1 Contrary to Beck (Citation2004), we use the term ‘mothers’, not women, unless it is specifically about women as a class, to identify a social economical gendered subject category, not a biological sex determination. We choose to use this gendered term because we consider obstetric violence to be a form of gender-based violence and reproductive violence specifically directed against the maternal (Van der Waal forthcoming). To support the use of the word mother as a social, economic, gendered subject category, we follow Silvia Federici (Citation2004, p. 14): “ … if ‘femininity’ has been constituted in capitalist society as a work-function masking the production of the workforce under the cover of a biological destiny, then ‘women’s history’ is ‘class history,’ and the question that has to be asked is whether the sexual division of labor that has produced that particular concept has been transcended. If the answer is a negative one (as it must be when we consider the present organization of reproductive labor), then ‘women’ is a legitimate category of analysis, and the activities associated with ‘reproduction’ remain a crucial ground of struggle for women”. We group ‘mothering’ under gendered reproductive labour, but at the same time regard it, as it refers to the practice of mothering, as a more open and less biologically determined category than ‘women’: anybody can do the reproductive labour of mothering that is traditionally gendered as women’s work, including giving birth.

Furthermore, in this paper we understand the (m)other as a subject position that is reproduced during childbirth in the obstetric institution. Here, we want to follow Johanna Hedva’s usage of the term woman as a subject-position in her Sick Woman Theory: “To take the term ‘woman’ as the subject-position of this work is a strategic, all-encompassing embrace and dedication to the particular, rather than the universal. … I choose to use it because it still represents the un-cared for, the secondary, the oppressed, the non-, the un-, the less-than. … The Sick Woman is anyone who does not have this guarantee of care” (Hedva Citation2016). We believe that the same counts for the subject position of the (m)other, who is uncaringly constituted and reproduced during childbirth in the obstetric institution, as we will elaborate upon in this paper. This does not mean that people with a uterus who do not identify as ‘mothers’ are not victims of obstetric violence; on the contrary, their refusal of this gendered subjectivity typically leads to more, not less, violence.

2 We first refer to the country, SA for South Africa and NL for the Netherlands, then we refer to the students (either anonymous or with their initials), then we refer to the year the quote from the student is from.

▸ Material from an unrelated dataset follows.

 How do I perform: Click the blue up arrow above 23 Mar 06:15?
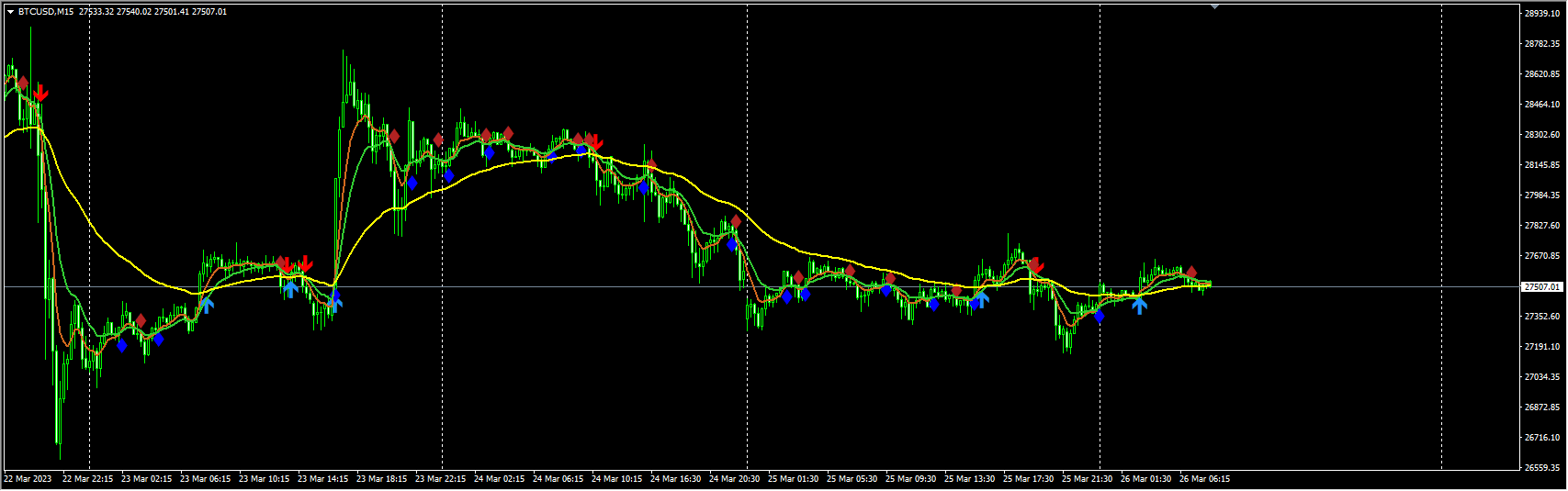click(206, 304)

The students participating in this research in South Africa are all medical students and in the Netherlands they are all midwives.

3 We wish to thank our first reviewer for this specific phrasing.

4 This is what Deirdre Cooper Owens (Citation2018) argues throughout her book Medical Bondage, in which she makes a case for the acknowledgement of the Black enslaved woman as the mother of modern obstetrics, next to its infamous fathers.

5 For this paper, we refer mostly to the transcribed texts from engagement with the undergraduate medical students.

6 Rodante’s participants were asked how they identified and how they wanted to be referred to.

7 Veronica’s research findings were anonymised and with time and curricular pressures there was no opportunity to return to the research participants.

8 As suggested by one reviewer, it would have been interesting to juxtapose what students say about obstetric violence with what mothers themselves say about their experiences. We will consider this idea for further research, as multiple voices and perspectives would come into dialogue to paint a more complete and complex picture.